The "trees" (less than an inch in circumference and most less than three feet in height) swathed in their blanket of bark and soil, will stay dormant for another few weeks, needing time to awaken to the soil and sun and water. I imagine they will take another five years or so to be big enough to sprout fruit. I hope to be here for their first harvest. Meanwhile, I will watch them grow. And maybe practice making preserves and apple pies.
Friday, March 21, 2008
World Water Day
Today is Purim, a day of celebratory abandonment, when we read a raucous and bawdy book about the Jewish people's triumph over hatred and external threats, eat and drink a bit too much, and otherwise act as if we hadn't a care in the world. We all deserve one day a year to slough off the burdens and worries life places upon us.

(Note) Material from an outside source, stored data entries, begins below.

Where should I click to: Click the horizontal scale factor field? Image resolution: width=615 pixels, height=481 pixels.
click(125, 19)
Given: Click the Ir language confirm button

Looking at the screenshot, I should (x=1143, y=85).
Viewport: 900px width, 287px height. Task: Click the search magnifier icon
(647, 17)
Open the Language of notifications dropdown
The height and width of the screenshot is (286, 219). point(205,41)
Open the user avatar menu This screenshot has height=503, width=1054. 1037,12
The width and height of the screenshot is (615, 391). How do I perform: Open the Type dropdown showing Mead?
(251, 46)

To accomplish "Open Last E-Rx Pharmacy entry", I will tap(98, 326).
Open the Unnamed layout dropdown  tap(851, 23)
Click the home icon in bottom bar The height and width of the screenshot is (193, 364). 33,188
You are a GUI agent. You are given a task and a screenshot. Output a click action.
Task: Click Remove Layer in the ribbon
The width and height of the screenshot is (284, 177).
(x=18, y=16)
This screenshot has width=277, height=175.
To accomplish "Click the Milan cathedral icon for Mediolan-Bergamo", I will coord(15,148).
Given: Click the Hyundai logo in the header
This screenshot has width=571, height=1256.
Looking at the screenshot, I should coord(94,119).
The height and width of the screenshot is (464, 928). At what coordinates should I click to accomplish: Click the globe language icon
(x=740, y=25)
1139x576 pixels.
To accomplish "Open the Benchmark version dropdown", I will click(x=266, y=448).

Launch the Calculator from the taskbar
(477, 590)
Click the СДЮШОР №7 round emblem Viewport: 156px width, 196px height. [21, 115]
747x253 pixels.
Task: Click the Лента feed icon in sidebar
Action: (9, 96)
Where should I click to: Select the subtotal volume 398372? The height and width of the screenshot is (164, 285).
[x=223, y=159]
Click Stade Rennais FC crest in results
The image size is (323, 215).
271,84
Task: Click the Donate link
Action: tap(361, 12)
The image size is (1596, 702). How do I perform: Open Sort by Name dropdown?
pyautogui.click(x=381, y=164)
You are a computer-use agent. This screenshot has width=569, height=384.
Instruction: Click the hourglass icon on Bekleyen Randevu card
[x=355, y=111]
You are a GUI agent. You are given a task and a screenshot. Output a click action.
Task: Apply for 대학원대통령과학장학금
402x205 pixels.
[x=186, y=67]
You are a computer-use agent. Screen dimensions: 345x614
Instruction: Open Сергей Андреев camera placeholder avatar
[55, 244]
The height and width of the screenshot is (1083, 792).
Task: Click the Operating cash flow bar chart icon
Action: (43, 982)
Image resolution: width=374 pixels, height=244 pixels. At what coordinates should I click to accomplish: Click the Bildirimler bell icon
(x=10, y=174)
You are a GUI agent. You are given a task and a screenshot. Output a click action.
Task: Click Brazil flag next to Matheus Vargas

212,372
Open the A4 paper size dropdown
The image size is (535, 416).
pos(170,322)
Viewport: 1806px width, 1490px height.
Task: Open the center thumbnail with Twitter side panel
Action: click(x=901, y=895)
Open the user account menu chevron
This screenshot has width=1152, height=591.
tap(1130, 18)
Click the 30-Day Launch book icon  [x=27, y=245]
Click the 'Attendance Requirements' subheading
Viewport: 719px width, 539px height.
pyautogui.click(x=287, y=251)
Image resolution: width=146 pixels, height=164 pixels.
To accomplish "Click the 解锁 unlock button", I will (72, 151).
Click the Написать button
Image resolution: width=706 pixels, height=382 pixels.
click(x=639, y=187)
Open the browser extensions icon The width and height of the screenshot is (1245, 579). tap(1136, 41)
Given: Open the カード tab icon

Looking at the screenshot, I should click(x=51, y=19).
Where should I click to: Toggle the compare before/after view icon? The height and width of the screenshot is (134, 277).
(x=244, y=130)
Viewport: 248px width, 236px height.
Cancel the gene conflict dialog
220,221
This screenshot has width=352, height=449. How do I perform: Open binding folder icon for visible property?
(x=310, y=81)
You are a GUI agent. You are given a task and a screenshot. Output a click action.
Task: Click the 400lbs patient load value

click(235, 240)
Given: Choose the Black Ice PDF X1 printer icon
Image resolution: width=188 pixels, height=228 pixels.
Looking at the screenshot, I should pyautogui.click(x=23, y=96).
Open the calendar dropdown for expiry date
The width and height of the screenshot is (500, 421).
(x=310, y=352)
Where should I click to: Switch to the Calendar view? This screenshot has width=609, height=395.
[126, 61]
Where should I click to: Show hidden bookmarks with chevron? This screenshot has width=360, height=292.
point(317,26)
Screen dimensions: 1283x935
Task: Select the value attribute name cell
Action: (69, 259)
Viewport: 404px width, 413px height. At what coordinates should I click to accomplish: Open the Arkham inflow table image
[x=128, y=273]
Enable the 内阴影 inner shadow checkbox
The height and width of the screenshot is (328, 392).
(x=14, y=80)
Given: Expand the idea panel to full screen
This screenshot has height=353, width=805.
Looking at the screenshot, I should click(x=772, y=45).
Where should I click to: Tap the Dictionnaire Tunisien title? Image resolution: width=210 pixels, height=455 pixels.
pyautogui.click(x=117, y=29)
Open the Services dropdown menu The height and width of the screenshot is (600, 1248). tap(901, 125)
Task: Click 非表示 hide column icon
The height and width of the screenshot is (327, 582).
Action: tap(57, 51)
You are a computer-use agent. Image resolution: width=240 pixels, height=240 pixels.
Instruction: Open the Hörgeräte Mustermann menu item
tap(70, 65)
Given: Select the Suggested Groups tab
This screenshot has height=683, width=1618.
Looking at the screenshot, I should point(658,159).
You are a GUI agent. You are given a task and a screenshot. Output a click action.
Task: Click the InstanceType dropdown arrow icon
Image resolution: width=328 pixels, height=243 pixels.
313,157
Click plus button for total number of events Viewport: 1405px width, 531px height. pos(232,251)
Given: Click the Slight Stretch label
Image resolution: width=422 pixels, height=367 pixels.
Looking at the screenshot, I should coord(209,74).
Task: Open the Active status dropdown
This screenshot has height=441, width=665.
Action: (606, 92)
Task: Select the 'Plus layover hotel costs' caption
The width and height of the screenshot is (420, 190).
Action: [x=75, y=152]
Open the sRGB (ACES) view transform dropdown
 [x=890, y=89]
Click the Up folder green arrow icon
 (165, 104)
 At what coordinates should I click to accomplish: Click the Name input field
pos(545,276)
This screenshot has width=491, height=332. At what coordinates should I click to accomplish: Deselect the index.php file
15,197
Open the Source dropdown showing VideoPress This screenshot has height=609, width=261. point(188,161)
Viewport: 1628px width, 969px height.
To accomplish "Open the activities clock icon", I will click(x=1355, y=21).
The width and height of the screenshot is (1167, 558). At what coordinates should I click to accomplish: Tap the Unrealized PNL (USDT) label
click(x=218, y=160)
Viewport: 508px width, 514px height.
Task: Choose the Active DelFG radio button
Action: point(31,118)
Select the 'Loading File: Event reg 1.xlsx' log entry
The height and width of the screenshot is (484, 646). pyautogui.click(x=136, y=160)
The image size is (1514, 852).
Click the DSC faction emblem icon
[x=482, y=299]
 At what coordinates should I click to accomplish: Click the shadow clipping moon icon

But Purim ends tonight, as Shabbat blessedly begins, and reality returns. Coinciding with Shabbat this year is World Water Day. At the urging of the 1992 UN Conference on Environment and Development, the UN designated March 22 as the annual day "to draw international attention to the critical lack of clean, safe drinking water worldwide." Over a billion people worldwide lack adequate, safe drinking water. And the numbers are likely to grow as climate change threatens annual rainfall patterns and the rapid melting of glaciers robs many areas of a slower, steady seasonal water supply.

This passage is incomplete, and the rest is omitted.